25     Merely labelling the litigation as constitutional and dragging in specious references to sections of the Constitution would, of course, not be enough in itself to invoke the general rule as referred to in Affordable Medicines. The issue must be genuine and substantive, and truly raise constitutional considerations relevant to adjudication…”

 

[32]  Specious reference to unlawfulness, irrationality and unreasonableness did not render this application to be one that truly raise constitutional considerations. Properly described, the present application is nothing but a breach of contract claim. Issues raised herein are different from those raised in Barkhuizen v Napier (Barkhuizen)[15].

 

[33]  This Court is satisfied that the Biowatch principle finds no application in the present instance. Accordingly, the normal rule of costs following the results must apply.

 

Conclusions

 

[34]  In summary, the suspension effected by the Board is lawful, rational and reasonable. There is no factual or legal basis to declare the suspension to be unlawful, irrational and unreasonable. Mr Letsoalo has failed to establish a prima facie right, even one open to any doubt. He failed to demonstrate any apprehension of irreparable harm. Thus, he is not entitled to an interdictory relief of any nature be it interim or final. Accordingly, the application although heard as one of urgency falls to be dismissed. Regarding costs, the Biowatch principle finds no application and costs must follow the results.                             

 

[35]  Because of all the above reasons, I make the following order:

Order

1.  The application is heard as one of urgency.

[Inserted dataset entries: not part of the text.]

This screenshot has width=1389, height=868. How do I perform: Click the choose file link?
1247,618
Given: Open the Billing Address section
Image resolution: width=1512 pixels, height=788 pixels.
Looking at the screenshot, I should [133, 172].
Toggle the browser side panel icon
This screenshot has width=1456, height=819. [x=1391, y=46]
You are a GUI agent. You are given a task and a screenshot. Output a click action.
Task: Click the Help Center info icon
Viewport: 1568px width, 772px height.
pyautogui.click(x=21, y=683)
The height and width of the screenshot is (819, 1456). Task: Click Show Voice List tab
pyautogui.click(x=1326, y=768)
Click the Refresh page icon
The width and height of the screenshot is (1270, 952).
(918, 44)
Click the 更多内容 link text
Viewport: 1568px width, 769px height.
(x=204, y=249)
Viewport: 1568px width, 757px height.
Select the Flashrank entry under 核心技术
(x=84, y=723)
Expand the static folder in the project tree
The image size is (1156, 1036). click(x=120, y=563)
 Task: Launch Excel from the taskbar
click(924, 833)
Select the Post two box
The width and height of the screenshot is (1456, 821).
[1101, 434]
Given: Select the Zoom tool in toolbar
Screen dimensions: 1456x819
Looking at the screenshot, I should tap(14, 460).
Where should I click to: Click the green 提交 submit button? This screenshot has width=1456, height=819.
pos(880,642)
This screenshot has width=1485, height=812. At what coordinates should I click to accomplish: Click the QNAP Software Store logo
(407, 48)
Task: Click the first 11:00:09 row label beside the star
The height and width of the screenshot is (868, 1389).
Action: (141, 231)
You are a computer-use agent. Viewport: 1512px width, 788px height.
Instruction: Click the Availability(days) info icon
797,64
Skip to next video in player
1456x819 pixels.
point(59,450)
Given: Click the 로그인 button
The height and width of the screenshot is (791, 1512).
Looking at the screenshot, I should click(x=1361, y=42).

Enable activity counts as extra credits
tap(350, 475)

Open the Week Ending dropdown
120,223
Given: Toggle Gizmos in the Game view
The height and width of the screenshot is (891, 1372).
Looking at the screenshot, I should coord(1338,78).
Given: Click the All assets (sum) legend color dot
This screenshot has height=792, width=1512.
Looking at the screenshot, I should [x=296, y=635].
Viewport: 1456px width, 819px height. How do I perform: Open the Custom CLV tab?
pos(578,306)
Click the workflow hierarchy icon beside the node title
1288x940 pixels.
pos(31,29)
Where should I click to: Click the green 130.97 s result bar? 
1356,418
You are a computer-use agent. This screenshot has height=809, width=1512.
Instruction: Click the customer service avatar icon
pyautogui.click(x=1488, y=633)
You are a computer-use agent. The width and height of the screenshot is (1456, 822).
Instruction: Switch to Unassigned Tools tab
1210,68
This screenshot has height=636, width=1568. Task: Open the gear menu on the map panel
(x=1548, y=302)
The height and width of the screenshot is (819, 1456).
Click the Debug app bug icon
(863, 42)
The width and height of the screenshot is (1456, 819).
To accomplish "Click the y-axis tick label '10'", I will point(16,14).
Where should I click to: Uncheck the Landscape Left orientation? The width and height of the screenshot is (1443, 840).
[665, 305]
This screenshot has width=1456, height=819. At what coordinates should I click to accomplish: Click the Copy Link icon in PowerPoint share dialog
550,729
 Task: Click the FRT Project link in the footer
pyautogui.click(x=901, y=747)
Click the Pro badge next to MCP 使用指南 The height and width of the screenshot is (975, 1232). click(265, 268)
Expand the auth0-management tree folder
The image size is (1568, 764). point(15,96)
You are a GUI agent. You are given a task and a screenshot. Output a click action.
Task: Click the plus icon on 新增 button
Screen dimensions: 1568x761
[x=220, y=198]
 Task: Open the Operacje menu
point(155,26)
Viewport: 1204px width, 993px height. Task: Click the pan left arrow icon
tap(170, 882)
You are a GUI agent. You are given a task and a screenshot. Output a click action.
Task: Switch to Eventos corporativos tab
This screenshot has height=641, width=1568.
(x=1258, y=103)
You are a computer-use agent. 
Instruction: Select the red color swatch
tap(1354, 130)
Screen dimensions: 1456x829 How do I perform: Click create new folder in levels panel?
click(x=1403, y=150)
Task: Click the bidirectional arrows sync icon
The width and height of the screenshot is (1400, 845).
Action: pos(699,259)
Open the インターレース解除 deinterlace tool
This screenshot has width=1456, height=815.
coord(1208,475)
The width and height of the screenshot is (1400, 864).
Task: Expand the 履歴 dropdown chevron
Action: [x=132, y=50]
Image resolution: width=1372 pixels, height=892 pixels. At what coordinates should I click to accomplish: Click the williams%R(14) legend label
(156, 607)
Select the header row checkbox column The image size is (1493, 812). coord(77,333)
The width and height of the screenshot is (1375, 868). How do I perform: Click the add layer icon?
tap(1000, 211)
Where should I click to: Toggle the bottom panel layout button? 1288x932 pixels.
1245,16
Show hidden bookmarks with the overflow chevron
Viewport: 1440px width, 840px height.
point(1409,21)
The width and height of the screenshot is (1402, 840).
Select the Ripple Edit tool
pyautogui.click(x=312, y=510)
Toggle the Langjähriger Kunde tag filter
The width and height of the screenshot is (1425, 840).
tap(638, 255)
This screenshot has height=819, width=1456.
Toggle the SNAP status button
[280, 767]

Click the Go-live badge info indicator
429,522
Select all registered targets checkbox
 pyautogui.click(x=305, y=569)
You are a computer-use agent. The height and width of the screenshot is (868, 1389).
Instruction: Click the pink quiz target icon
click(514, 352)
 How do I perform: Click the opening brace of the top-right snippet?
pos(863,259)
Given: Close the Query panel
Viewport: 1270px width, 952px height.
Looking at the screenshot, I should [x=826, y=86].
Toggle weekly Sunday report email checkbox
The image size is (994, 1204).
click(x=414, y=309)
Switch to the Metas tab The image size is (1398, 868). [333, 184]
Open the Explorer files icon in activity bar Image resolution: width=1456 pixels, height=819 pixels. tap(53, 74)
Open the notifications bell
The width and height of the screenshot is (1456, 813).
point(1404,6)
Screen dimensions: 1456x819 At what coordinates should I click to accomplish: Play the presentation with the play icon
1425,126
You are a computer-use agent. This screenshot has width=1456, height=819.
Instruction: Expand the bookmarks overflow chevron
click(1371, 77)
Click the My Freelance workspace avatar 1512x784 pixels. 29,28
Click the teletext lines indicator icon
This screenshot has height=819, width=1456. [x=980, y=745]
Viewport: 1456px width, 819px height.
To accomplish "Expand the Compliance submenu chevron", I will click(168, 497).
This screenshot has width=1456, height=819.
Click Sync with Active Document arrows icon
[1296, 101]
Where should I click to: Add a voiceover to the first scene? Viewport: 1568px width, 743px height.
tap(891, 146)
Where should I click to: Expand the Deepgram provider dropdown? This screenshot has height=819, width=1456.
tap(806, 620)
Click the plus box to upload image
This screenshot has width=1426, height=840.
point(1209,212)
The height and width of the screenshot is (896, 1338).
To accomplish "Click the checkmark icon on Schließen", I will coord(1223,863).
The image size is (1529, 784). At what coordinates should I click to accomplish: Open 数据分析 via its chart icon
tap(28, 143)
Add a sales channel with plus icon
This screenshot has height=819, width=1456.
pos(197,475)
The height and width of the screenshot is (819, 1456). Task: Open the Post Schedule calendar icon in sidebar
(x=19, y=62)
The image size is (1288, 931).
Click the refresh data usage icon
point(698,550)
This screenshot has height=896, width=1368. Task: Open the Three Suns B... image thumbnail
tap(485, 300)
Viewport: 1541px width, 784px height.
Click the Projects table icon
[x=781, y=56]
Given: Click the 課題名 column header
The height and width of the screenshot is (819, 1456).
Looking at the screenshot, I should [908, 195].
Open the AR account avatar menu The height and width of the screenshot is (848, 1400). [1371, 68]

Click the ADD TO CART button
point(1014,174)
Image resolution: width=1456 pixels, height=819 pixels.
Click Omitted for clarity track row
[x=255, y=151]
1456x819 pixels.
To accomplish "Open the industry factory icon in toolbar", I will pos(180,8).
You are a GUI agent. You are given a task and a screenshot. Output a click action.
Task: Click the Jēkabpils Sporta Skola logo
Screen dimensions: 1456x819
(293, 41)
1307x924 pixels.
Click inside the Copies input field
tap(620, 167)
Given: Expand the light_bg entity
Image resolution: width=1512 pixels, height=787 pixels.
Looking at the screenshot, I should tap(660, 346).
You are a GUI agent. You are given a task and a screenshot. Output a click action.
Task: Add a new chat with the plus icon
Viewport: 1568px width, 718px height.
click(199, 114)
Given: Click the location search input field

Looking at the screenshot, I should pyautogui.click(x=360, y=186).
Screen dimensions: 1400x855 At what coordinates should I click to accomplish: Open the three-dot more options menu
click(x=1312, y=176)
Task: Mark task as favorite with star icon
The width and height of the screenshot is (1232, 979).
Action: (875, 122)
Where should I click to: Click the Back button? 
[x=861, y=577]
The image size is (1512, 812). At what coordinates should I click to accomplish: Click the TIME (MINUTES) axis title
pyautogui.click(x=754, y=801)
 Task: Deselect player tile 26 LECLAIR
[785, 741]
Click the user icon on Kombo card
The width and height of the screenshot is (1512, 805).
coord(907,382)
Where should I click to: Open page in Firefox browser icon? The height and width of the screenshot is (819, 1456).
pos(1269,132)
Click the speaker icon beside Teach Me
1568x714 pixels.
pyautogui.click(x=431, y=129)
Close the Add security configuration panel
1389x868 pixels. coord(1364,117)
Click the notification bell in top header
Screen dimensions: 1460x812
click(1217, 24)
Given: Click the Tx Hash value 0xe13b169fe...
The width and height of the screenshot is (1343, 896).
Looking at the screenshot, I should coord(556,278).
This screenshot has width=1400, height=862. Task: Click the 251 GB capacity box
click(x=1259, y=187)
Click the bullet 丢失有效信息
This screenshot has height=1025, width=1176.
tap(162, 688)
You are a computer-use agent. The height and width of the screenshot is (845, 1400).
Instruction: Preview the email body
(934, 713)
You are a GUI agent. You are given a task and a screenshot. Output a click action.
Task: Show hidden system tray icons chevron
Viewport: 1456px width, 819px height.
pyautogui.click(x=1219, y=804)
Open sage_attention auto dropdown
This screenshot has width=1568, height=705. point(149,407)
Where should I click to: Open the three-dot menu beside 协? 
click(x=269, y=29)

2.  The application is dismissed.

3.  The applicant is to pay the costs of this application on a scale of party and party to be settled or taxed at scale C. The costs include the costs of employing two counsel and the costs occasioned on 17 June 2025.

 

GN MOSHOANA

JUDGE OF THE HIGH COURT

GAUTENG DIVISION, PRETORIA

 

APPEARANCES:

For the Applicant:                   Mr H Molotsi SC and Mr P Moshoadiba.

Instructed by:                         Motalane Inc, Pretoria.

For the Respondents:            Mr ESJ Van Graan SC and Mr Hlongwane.

Instructed by:                         Renqe FY Inc, Pretoria

Date of Hearing                     17 and 24 June 2025

Date of judgment:                  26 June 2025



[1] Act 56 of 1996 as amended.

[2] This Court was not favoured with a copy of this policy, and it is unclear to this Court as to what it provided for.

[3] The DP does not define the term “employee”. It is for that reason that Mr. Letsoalo as the person who approved the policy contended that the DP applies to him.

[4] This refers to Formal Disciplinary Hearing.

[5] See Oudekraal Estates (Pty) Ltd v City of Cape Town and others 2004 (6) SA 222 (SCA).

[6] See ANC Umvoti Council Caucus and Others v Umvoti Municipality 2010 (3) SA 31 (KZP).

[7] (2012) 33 ILJ 2033 (LAC)

[8] See University of Johannesburg v Auckland Park Theological Seminary and another 2021 (6) SA 1 and Natal Joint Municipal Pension Fund v Endumeni Municipality 2012 (4) SA 539 (SCA).

[9] Albutt v Centre for the Study of Violence and Reconciliation and Others 2010 (5) BCLR 391 (CC).

[10] Bato Star Fishing (Pty) Ltd v Minister of Environmental Affairs and Tourism and Others 2004 (4) SA 490 (CC).

[11] See Webster v Mitchell 1948 (1) SA 1186 at 1189 an LCT Harms Civil Procedure in the Superior Courts page 40.

[12] Biowatch Trust v Registrar Genetic Resources and Others 2009 (10) BCLR 1014 (CC).

[13] See Passenger Rail Agency of South Africa and others v Ngoye and others 2025 (2) SA 556 (LAC).

[14] Naptosa v Minister of Education Western Cape 2001 (2) SA 112 (C).